Ovid., Fasti [1.711-714]:
Draw nigh, sweet Peace! thy locks adorned with Actian boughs, And in thy gentleness abide in all the world!
While foes are none, let neither wars nor triumphs be:
A glory greater than of war thou to our chieftains art.
NOT TO MURDER BUT TO SLAUGHTER
Murder and slaughter are, of course, the same; but he makes light of the former as if it were of less weight, even though of itself it is a grave offense. This he does in order to exaggerate the heinousness of the crime,
because the crime is committed with the gods present as witnesses and also the pure and holy sacrificial victims are bespattered with human blood.
TO ATTACK
According to the proper meaning of the word. For the word adoriri [to spring forth, i.e., attack] as Donatus on Andria [4.1.46.670] states means:
to rush in suddenly from an ambush, from the fact that the bodies of the invaders loom up suddenly and grow large. Also on Adelph. [3.3.50.404]:
Aggredimur means, we attack from a distance; adorimur, we attack from an ambush. Cicero, Pro Mil. [10.29] Clodius’ party… partly ran to the coach intending to attack Milo in the rear… Livy [7.36.11f]:… they are led onwards to the enemy by a more open path.
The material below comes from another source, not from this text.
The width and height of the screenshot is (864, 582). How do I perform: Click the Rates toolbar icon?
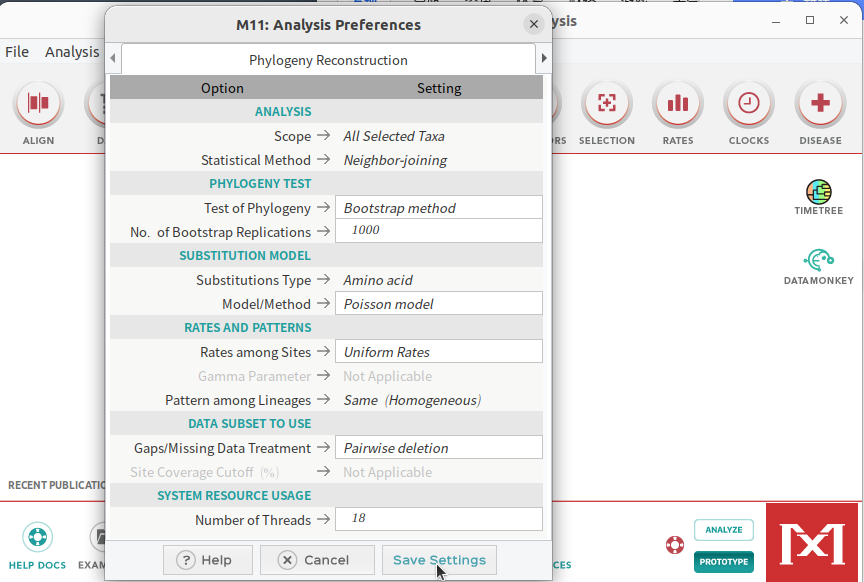point(677,104)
Having unexpectedly attacked the enemy when off their guard… Livy [21.27.3]:… that when the occasion required he might attack the enemy in the rear. Curtius [8.1.5]: When he was passing through a forest, those who were lurking there together, attacked without warning and killed him with all his companions. Yet this distinction is not maintained everywhere.